Прорыв или, если кому-то легче воспринимать, «возвращение» России в развитый мир поистине могло бы стать задачей национального возрождения, объединяющей все общество. Однако это возможно лишь через прекращение конфронтации с Западом (что вряд ли будет успешным, если случится в одностороннем порядке), признание мира в качестве основы собственного и одновременно глобального интереса, но главное, через коренные внутренние структурные реформы. Успех на подобном пути (который вряд ли будет выбран в краткосрочной перспективе) не обещает быть молниеносным и потребует колоссальной работы. Но только в этом случае наши общие шансы как единой нации могут оказаться отличными от нуля.


Примечания

1. В трактате «К вечному миру» Канта честолюбие и вовсе рассматривается в качестве главной и единственной причины войны.

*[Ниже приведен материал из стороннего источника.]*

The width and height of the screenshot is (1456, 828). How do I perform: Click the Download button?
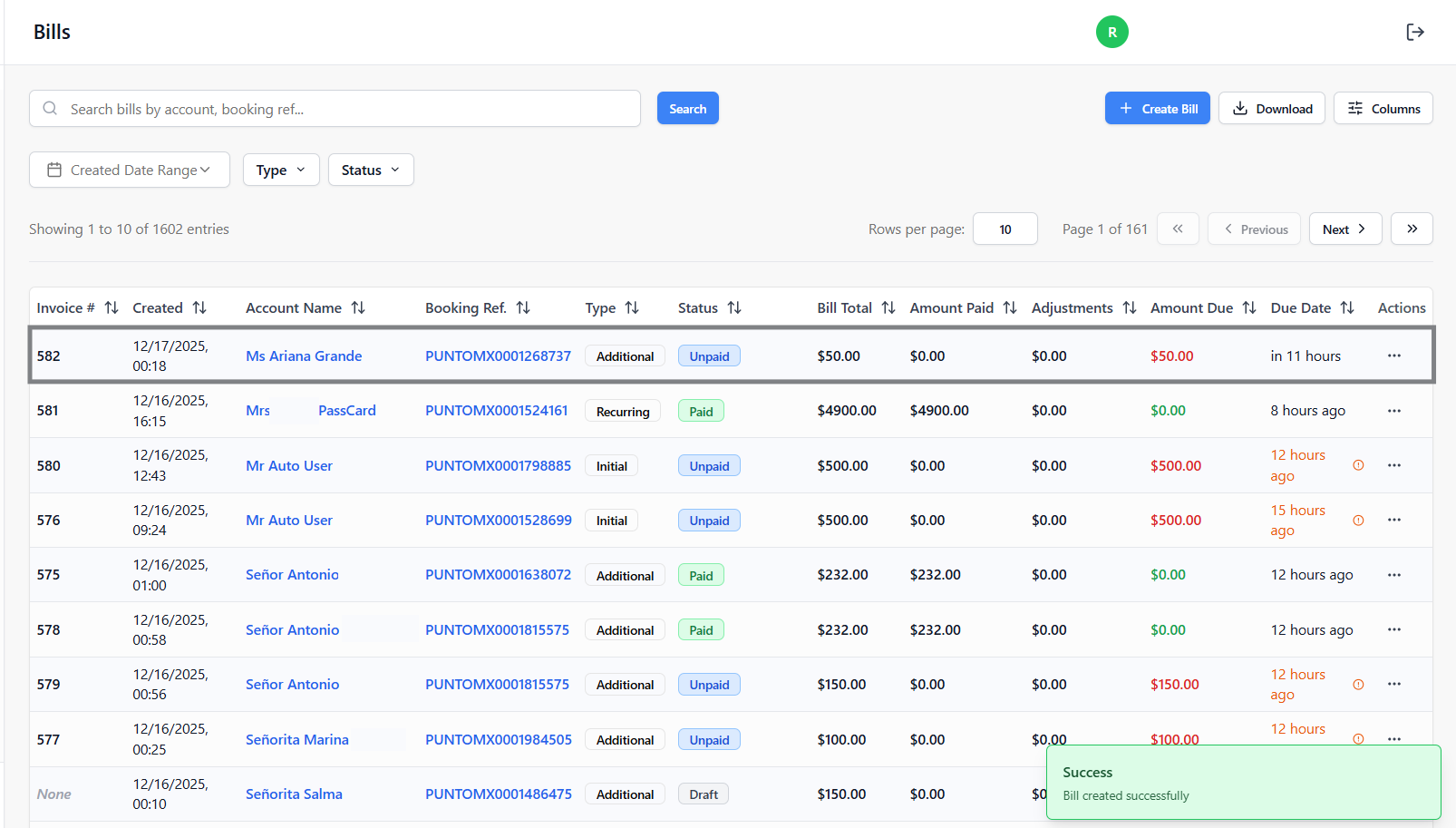(1271, 109)
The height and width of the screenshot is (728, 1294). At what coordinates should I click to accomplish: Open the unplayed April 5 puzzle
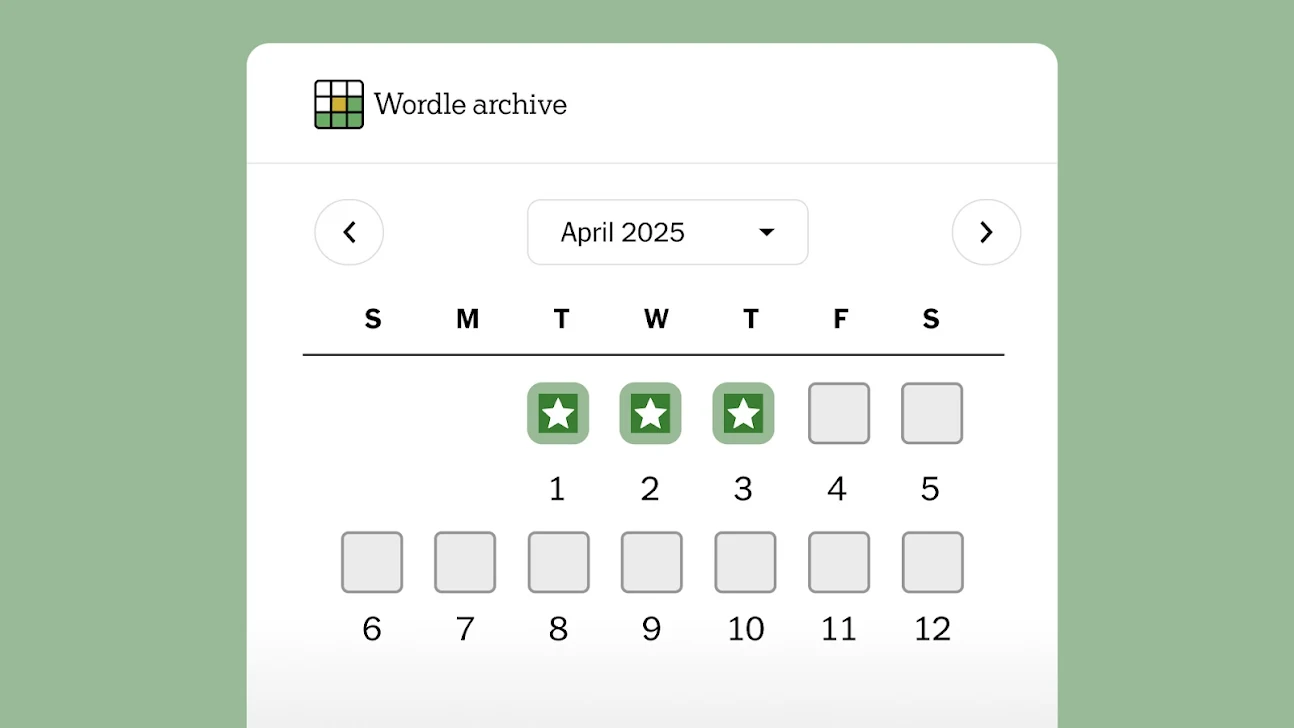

2. На момент начала Нового времени «Римом» в сознании современников была, с одной стороны, все сильнее погружающаяся в кризис «Священная римская империя германской нации», а с другой стороны, захваченная турками-османами Византия.
3. Одной из этих острейших проблем был возникший на рубеже столетий острейший дефицит крестьянской пашни. Страна с самой большой континентальной территорией имела не так много земли, пригодной для сельскохозяйственного освоения, а низкая социальная мобильность мешала урбанизации и освоению новых территорий на востоке и юге.
4. Тот нередкий случай, когда реакционные силы постфактум путаются в причинах собственного поражения.